The question was posed on Twitter over the weekend, “Which sector will be the best performer in the second half of 2023?”
It got me thinking. The first half of the year was great for growth investors, but rather lackluster for those invested in value or risk-off areas of the market. So should we be betting that growth’s dominance will continue? Or should we be betting on mean reversion?
I dug into the data to look for clues.
I looked at sector returns going back to 1990 and ranked them for each 6-month period (Period 1). Then I compared those rankings to how each sector performed over the following 6 months (Period 2). Trend followers will be happy to hear the results: the sector that led over Period 1 was the most likely to top the list in Period 2, too. That was true 16% of the time (vs. an expected 9% if sector returns were random).
But the sector that was next most likely to lead in Period 2? The one that finished dead last over the initial measurement period. The laggard became the leader 13% of the time.
Together, the winning and losing sectors from Period 1 won 29% of the time in Period 2.
The environment we’re in today has some unique characteristics, though. The S&P 500 rose more than 15% in the first half of 2023, and the dispersion of sector returns was wider than usual. After controlling for all comparable periods since 1990, the top and bottom sectors won more than 40% of the time over the next 6 months. That’s 2x the odds we would expect if outcomes were randomized. But returns aren’t random.
So with some understanding of what’s happened in the past, which two sectors should we be focusing on in the future? Which sector topped returns in the first half, and which one brought up the rear?
Information Technology and Energy.
And wouldn’t you know it, those two already have a track record of being winners: Tech has been the top sector in 22% of 6-month periods over the last 30+ years. Energy has ranked first 17% of the time. Meanwhile, no other sector reaches the 10% threshold.

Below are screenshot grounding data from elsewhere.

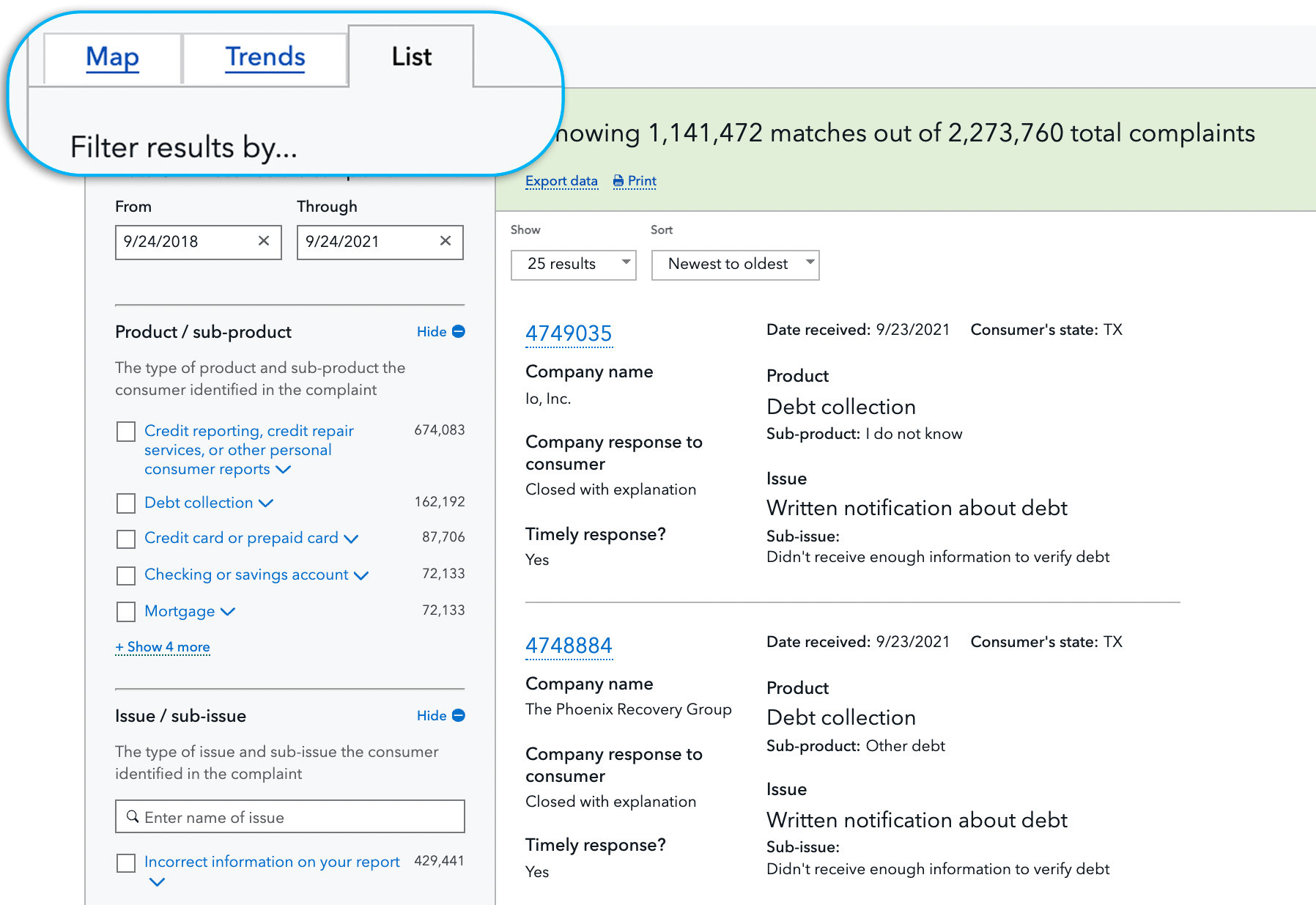The image size is (1316, 905).
Task: Open the 25 results Show dropdown
Action: pos(573,265)

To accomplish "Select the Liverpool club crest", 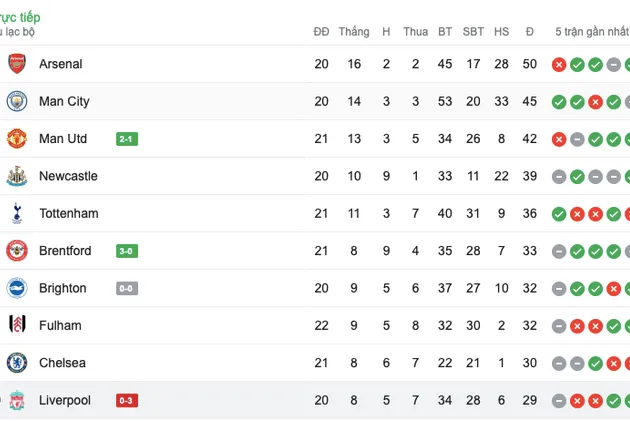I will 17,400.
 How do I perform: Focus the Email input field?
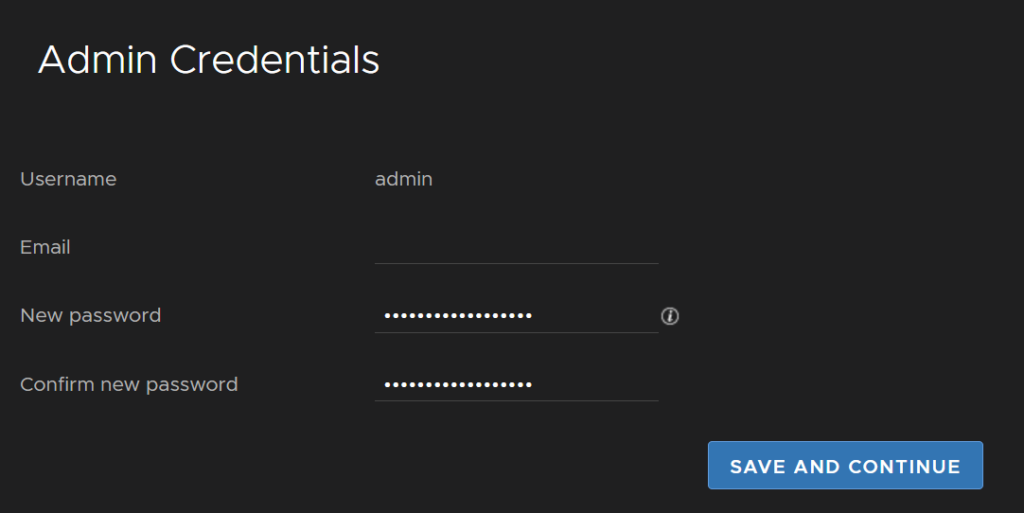tap(516, 248)
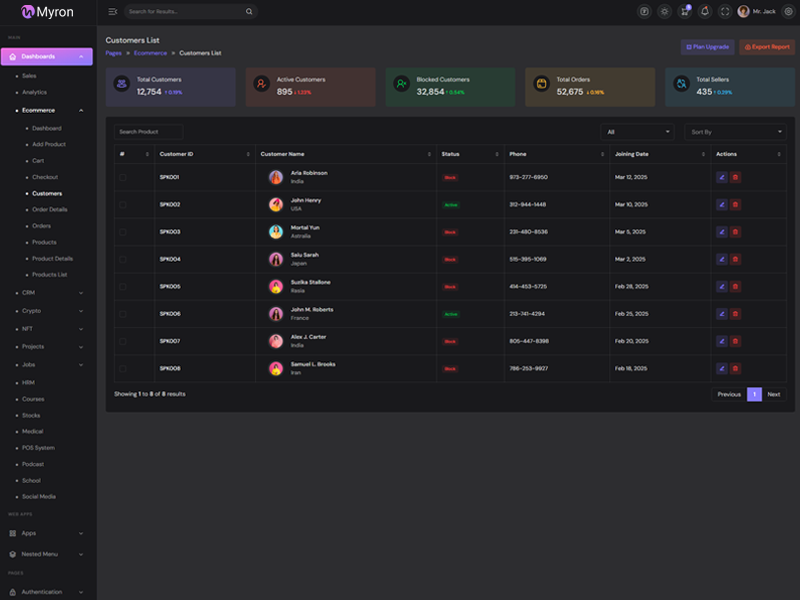Enter fullscreen mode via header icon
Screen dimensions: 800x600
(x=725, y=12)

So which will it be? Tech or Energy?
The Tech sector is breaking out to new all time highs, one of only 2 sectors to do so since the bear market began last January.
And don’t forget, Tech just broke out of a 20-year base relative to the S&P 500 index.
With such a strong structural backdrop, it’s hard to be betting against the incumbent leader in the back half. Recent actions suggests there’s some near-term trouble at hand for the sector, though. Momentum failed to reach overbought territory on last week’s relative breakout, and now the ratio has dipped back below former resistance. From failed moves tend to come fast moves in the opposite direction.
What about Energy? It’s been trending lower versus the market since last November, after banner performances in 2021 and 2022. Now, though, the sector is finding support at the site of the breakdown in March 2020. This was also a key rotational level in early 2022. What better place for Energy to stage a rally?
And what better tailwind for the sector than rising oil prices? Crude had every opportunity to crater lower over the spring and early summer. Instead of taking advantage of the weakness, though, the bears fumbled the opportunity. Now, oil is set to close above its 200-day moving average for the first time in almost a year.
So which sector do you think will lead us higher? The structural leader facing near-term headwinds? The beaten-down former rockstar intent on rekindling former glory? One of the other sectors?
The only thing we can know for sure is that none of us knows for sure.
As far as high probability bets go, though, I’m pretty sure I know which sector won’t rank 1st in the second half of the year. Thanks to their close correlation with the S&P 500 Index, the Industrials have topped the winners list on only a handful of occasions over the last 30 years – just 1.5% of the time.